Tender chicken and crisp vegetables with creamy Thai peanut sauce wrapped in warm tortillas for a quick meal.

# What You'll Need:

→ Chicken

01 - 2 boneless, skinless chicken breasts (about 14 oz), thinly sliced
02 - 1 tablespoon soy sauce
03 - 1 tablespoon fresh lime juice
04 - 1 teaspoon sesame oil
05 - 1/2 teaspoon ground ginger

→ Peanut Sauce

06 - 1/2 cup creamy peanut butter
07 - 2 tablespoons soy sauce
08 - 2 tablespoons fresh lime juice
09 - 1 tablespoon honey or maple syrup
10 - 1 tablespoon rice vinegar
11 - 1 teaspoon chili-garlic sauce (optional, for heat)
12 - 1/4 cup warm water

→ Wraps & Vegetables

13 - 4 large flour tortillas or wraps
14 - 1 cup shredded carrots
15 - 1 cup thinly sliced red bell pepper
16 - 1 cup shredded purple cabbage
17 - 2 green onions, thinly sliced
18 - 1/4 cup chopped fresh cilantro
19 - 1/4 cup chopped roasted peanuts (optional)

# How-To Steps:

01 - In a medium bowl, combine the chicken with soy sauce, lime juice, sesame oil, and ground ginger.

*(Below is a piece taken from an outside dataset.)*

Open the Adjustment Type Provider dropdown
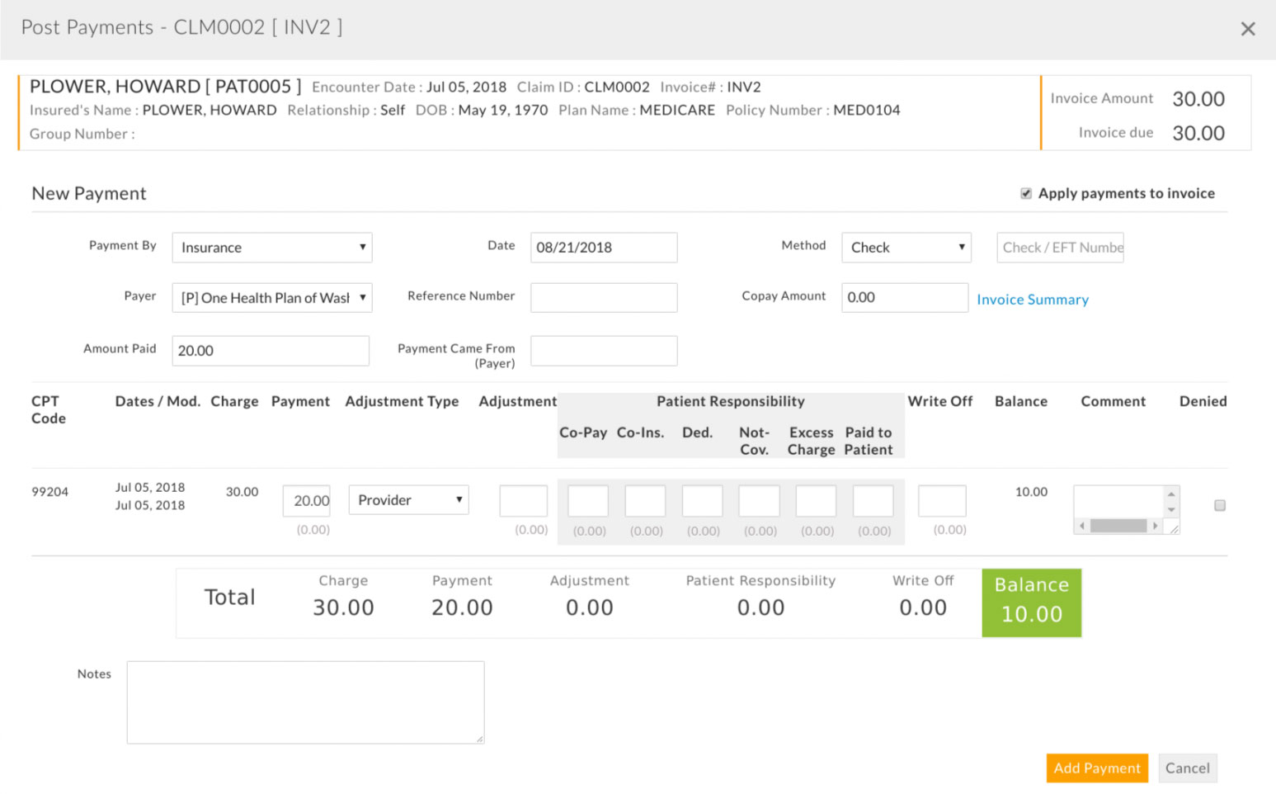1276x794 pixels. [x=408, y=500]
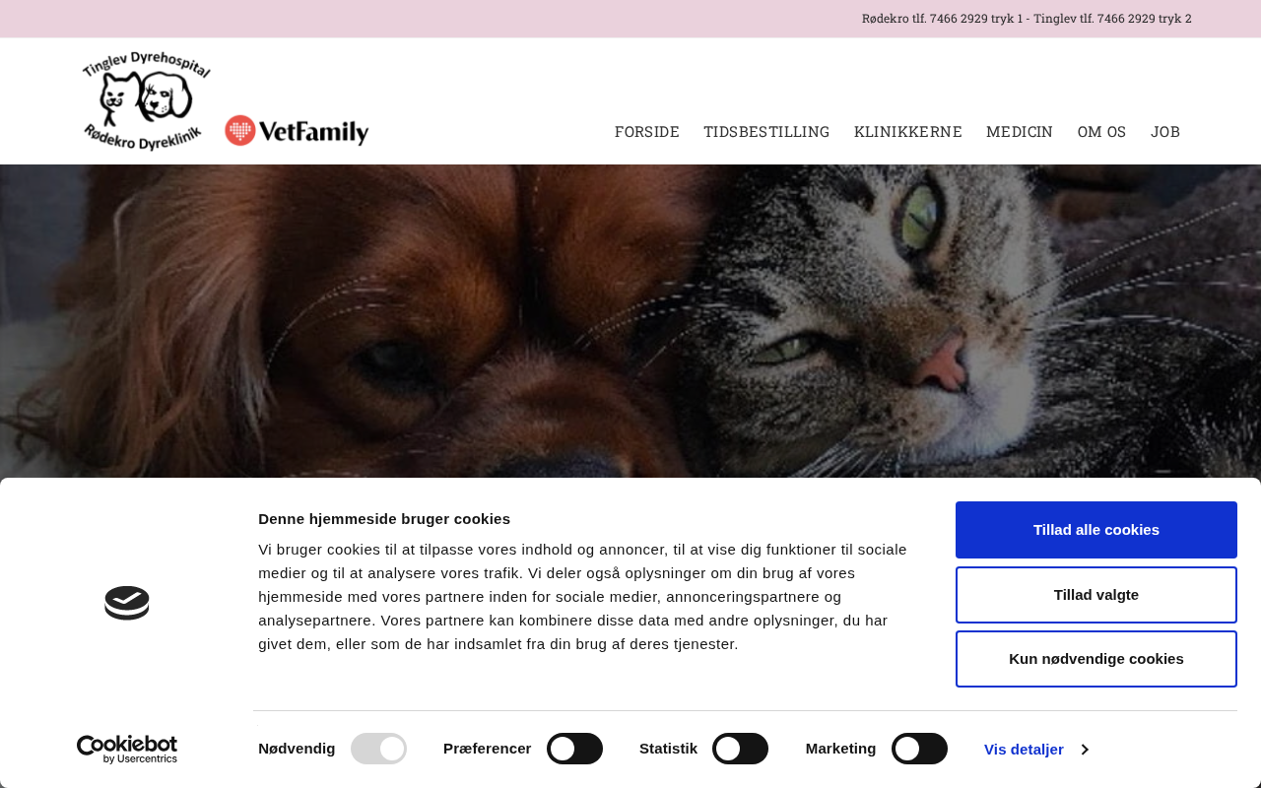Viewport: 1261px width, 788px height.
Task: Toggle the Nødvendig cookies switch
Action: point(378,749)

Toss to coat evenly and let marinate while you prepare the remaining components.
02 - Heat a non-stick skillet over medium-high heat. Add the marinated chicken in an even layer and cook for 5 to 7 minutes, turning occasionally, until golden brown and cooked through. Remove from the pan and set aside.
03 - In a small bowl, whisk together the peanut butter, soy sauce, lime juice, honey or maple syrup, rice vinegar, and chili-garlic sauce until smooth. Gradually add warm water, stirring until the sauce reaches your preferred drizzling consistency.
04 - Warm the flour tortillas in a dry skillet over medium heat for about 10 seconds per side, or microwave them briefly until pliable and easy to fold.
05 - Spread a generous tablespoon of peanut sauce down the center of each tortilla. Layer the cooked chicken, shredded carrots, red bell pepper, purple cabbage, and green onions over the sauce. Top with fresh cilantro and chopped roasted peanuts.
06 - Drizzle additional peanut sauce over the filling, fold the sides inward, and roll each wrap tightly. Slice in half on the diagonal and serve immediately with a wedge of fresh lime.

# Expert Advice:

01 -
  • The peanut sauce alone is worth making, and you will want to put it on everything from noodles to roasted vegetables by the end of the week.
  • Everything cooks in one pan and assembles in minutes, which means almost no cleanup and a meal that feels surprisingly special for so little effort.
02 -
  • Do not skip the resting time for the chicken after cooking because carryover heat finishes the job and the juices redistribute instead of running out onto your board.
  • Taste the peanut sauce before adding water because the consistency you want is closer to heavy cream than to a thick paste.
03 -
  • Make double the peanut sauce and store the extra in a jar in the refrigerator for up to a week because it turns plain rice bowls and stir fries into something special with zero extra work.
  • Toasting the chopped peanuts in the dry skillet for sixty seconds before sprinkling them on top makes their flavor exponentially more fragrant and nutty.